スパイダーマンのコスチュームのイメージもグッとコミックに近いイメージ(実際には結構違うけど)でよかったと思います。

マイティ・ソー バトルロイヤル (2017)

原題も邦題も内容とイマイチ合ってないが、コミックの諸々ネタとジャック・カービー感を盛り込んだ快作。とはいえ、あのエンディング直後に『アベンジャーズ/インフィニティ・ウォー』見せられると泣いちゃう。

ブラックパンサー (2018)

盛り上がって、ヒーローコミックで初めてアカデミー賞主要部門にノミネートされたのは歴史的な事だと思うのですが、ラストの暗いところで色違いの発行コスチュームバトルしてたのはなんとかならなかったんでしょうか。あれは割と不満でした。

「ワカンダ・フォーエバー」のポーズが『デッドプール2』で「パクリだろ」と言われる程度にはみんなやってましたね。僕もやりました。

アベンジャーズ/インフィニティ・ウォー (2018)

受け取り方としてあまりよくなかったなと思うのは

  • 最初からのキャストがPhase3で契約終了という情報が入っていた事
  • 映画が前後編に分かれているというという事

ということで一部の展開が容易に想像できてしまい、イマイチのめり込めなかったところ。通しで見ないとどうしてもフラストレーション溜まったまま終わっちゃうのがなぁ、というところ。

アントマン&ワスプ (2018)

アントマン』と同じく時系列が連動していることだけが分かったものの、この時にはまだ何も分かっておらずでした。

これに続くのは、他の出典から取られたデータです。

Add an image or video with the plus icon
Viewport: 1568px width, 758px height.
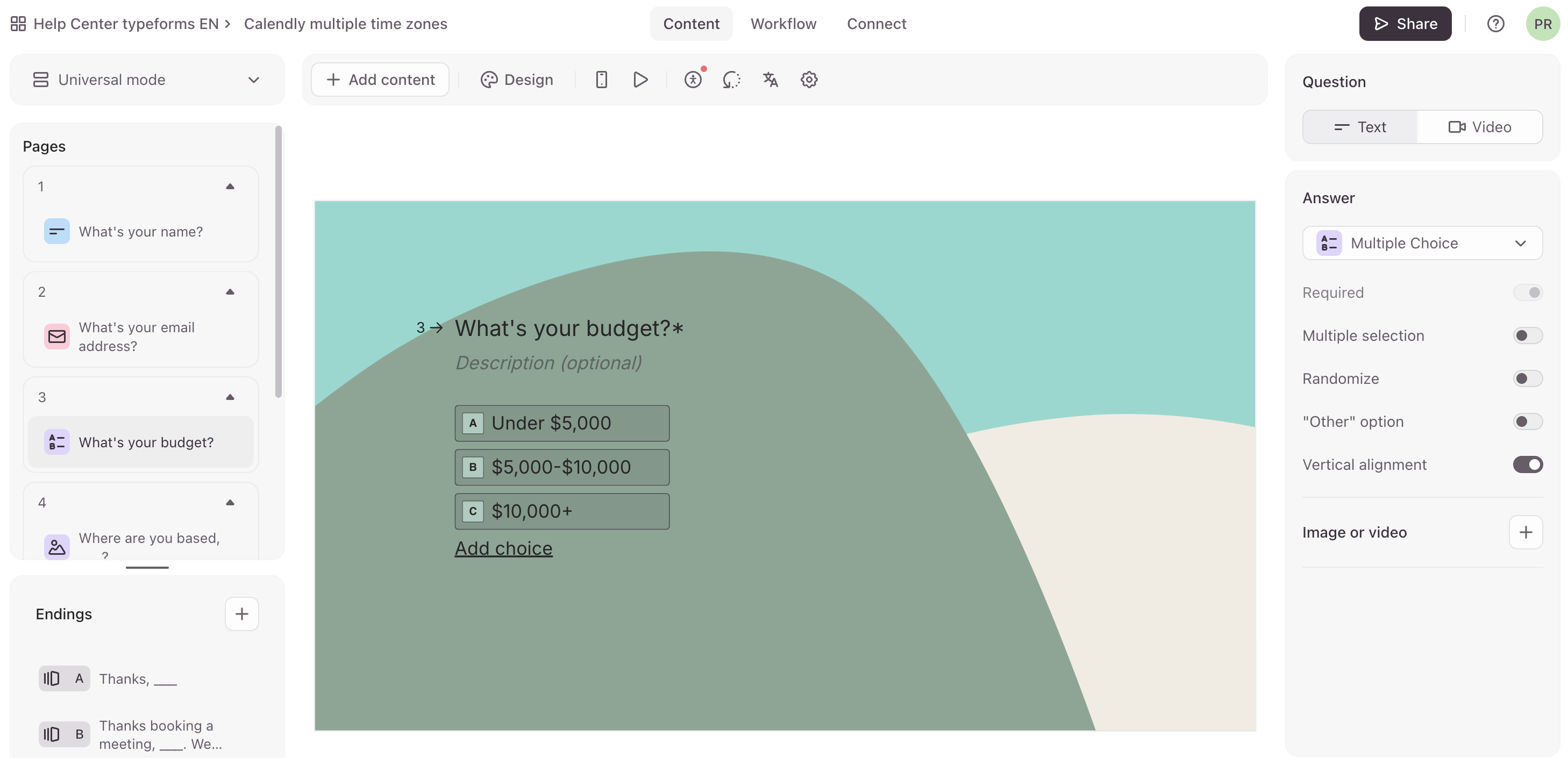[x=1525, y=532]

サンフランシスコにいた大叔母が亡くなった直後に見るサンフランシスコの風景は「あそこも行ったな」「ここも行ったな」という感じで涙が出ました。

おわりに

なんやかんや『インクレディブル・ハルク』から11年間見続けてきました。スマートフォン電子書籍の普及によってコミックを買う習慣も戻ってきましたし、インターネット動画配信サービスの拡充で、ドラマシリーズも見れるようになってきました。10年前と比べるとスパイダーマン以外のキャラクターの知名度は段違いでしょう。少なくとも親しい友人たちが名前知っている程度にはなりました。

また、コミックの実写に対して冷笑的ではなくなったように思います。DCがイマイチ成功していないことを鑑みると、ハードルになっている可能性は否めませんが。

インターネットのおかげもあってTVドラマをのぞいて一番展開が遅いのが映画という状態でした。全世界の盛り上がりに臍を噬むのは洋画の宿命ではありますが、それでも日本の世界における興行収入は少ない状態で、プレミアは韓国ですもんね。日本の衰退がここにも現れている気がしました。

もう年号が変わる平成の1/3はMCUと過ごしたことになりますが、非常に嬉しい体験だったと思います。